**** TEXTO PARA LEITURA ****

Habemus Papam! Sobre como se constitui o governo do Vaticano
Foto: Vatican News – Reprodução: Internet

Por Matheus Cavalcanti Pestana
- 08 maio 2025
- 21 min de leitura

O Vaticano tem uma forma de governo única no mundo: uma monarquia absolutista eleita. Diferente das monarquias tradicionais, em que o poder é transmitido por hereditariedade, no Vaticano o chefe de Estado, o Papa, é escolhido por meio de um processo eleitoral restrito conduzido pelo Colégio de Cardeais, em um conclave secreto.
Esse arranjo político combina elementos de teocracia (na qual o governo é exercido por uma autoridade religiosa), de processo eleitoral oligárquico (dado que a votação é feita por um grupo reduzido de eleitores) e de monarquia absolutista (considerando que o poder é concentrado em um só governante vitalício).
Apesar de pequena extensão territorial, com 0,44 km², e população em torno de 800 habitantes, o Vaticano é um Estado soberano com reconhecimento internacional, fronteiras definidas dentro da cidade de Roma e com governo próprio. A sua natureza dupla – simultaneamente centro espiritual da Igreja Católica e país independente – torna o seu sistema político um objeto de interesse tanto de estudiosos da ciência política quanto da religião, considerando a sua situação singular no mundo.
O sistema político
Para entender o sistema político do Vaticano, é crucial diferenciá-lo da Santa Sé. O Estado da Cidade do Vaticano, criado em 1929 pelo Tratado de Latrão, é o território onde se localiza a cúpula governamental da Igreja Católica. Desde o século VII até a unificação do Reino da Itália, em 1870, existiam os denominados Estados Papais, que eram dominados pelo Sumo Pontífice e ocupavam uma boa parte do que hoje é a Itália.
Em 1870, com a unificação, esses territórios foram conquistados, pondo fim a esse ente, e gerou uma situação descrita por Pio IX como “Prisioneiro no Vaticano”: o Papa estava em um território sobre o qual não exercia mais poder algum, e por conta da ocupação, os pontífices se recusaram a sair do Vaticano, ir até à Praça São Pedro e até mesmo dar a benção do “urbi et orbe” da sacada da Basílica. Em 1929, o primeiro-ministro da Itália Benito Mussolini assinou o Tratado de Latrão que fundamenta o atual Estado do Vaticano.

****

## ENUNCIADO A
Resuma em duas frases o texto sobre o governo do Vaticano.
A listagem não tem relação alguma com o texto.

**** LISTAGEM DO EXERCÍCIO ****

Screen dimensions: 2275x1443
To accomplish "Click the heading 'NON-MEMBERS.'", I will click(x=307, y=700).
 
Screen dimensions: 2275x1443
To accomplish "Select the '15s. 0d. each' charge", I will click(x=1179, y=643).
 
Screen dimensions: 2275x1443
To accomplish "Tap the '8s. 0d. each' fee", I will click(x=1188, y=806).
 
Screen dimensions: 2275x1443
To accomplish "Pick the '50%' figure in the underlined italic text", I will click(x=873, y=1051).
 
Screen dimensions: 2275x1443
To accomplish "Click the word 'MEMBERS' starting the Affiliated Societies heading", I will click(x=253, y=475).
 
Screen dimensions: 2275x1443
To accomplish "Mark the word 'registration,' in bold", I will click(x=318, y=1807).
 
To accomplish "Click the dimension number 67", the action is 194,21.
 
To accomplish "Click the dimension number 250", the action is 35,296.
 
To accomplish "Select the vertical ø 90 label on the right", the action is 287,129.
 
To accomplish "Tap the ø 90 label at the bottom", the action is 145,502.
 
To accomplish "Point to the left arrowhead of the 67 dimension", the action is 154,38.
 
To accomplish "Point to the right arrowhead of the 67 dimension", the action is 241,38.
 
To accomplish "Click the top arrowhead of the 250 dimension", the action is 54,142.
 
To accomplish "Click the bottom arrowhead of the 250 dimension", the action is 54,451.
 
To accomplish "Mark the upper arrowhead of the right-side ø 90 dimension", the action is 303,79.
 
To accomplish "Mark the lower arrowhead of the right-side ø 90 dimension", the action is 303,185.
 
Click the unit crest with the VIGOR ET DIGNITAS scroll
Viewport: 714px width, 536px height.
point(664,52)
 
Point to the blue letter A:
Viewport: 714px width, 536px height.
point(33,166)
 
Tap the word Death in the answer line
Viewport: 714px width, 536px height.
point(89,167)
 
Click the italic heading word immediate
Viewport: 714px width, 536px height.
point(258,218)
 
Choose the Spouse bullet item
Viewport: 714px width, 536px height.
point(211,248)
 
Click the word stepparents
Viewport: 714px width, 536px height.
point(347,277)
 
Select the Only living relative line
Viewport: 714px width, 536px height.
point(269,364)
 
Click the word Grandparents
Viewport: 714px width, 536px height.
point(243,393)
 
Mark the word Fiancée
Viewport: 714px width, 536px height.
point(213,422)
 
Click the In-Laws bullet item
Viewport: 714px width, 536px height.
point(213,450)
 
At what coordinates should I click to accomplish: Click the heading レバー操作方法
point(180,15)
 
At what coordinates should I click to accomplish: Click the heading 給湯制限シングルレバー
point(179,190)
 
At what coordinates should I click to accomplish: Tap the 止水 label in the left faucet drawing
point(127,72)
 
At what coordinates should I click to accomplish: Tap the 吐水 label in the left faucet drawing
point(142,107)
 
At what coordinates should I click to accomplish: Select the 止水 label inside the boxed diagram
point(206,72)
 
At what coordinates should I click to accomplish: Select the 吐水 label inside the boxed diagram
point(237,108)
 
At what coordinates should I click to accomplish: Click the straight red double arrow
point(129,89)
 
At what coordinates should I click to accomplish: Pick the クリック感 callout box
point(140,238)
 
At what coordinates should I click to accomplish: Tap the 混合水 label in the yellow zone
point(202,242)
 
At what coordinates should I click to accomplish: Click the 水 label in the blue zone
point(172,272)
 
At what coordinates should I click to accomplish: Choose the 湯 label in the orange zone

****

## ENUNCIADO B
Devolva, sem nenhuma alteração, tudo o que na listagem vai da linha que contém "Tap the word Death in the answer line" até a linha que contém "point(347,277)", incluindo as duas.

## RESOLUÇÃO COMENTADA A
O Vaticano tem uma forma de governo única, uma monarquia absolutista eleita, em que o Papa é escolhido pelo Colégio de Cardeais em conclave secreto, o que combina elementos de teocracia, de processo eleitoral oligárquico e de monarquia absolutista. Apesar de ter apenas 0,44 km² e cerca de 800 habitantes, é um Estado soberano, criado em 1929 pelo Tratado de Latrão depois que a unificação italiana de 1870 pôs fim aos Estados Papais.

## RESOLUÇÃO COMENTADA B
Tap the word Death in the answer line
Viewport: 714px width, 536px height.
point(89,167)
 
Click the italic heading word immediate
Viewport: 714px width, 536px height.
point(258,218)
 
Choose the Spouse bullet item
Viewport: 714px width, 536px height.
point(211,248)
 
Click the word stepparents
Viewport: 714px width, 536px height.
point(347,277)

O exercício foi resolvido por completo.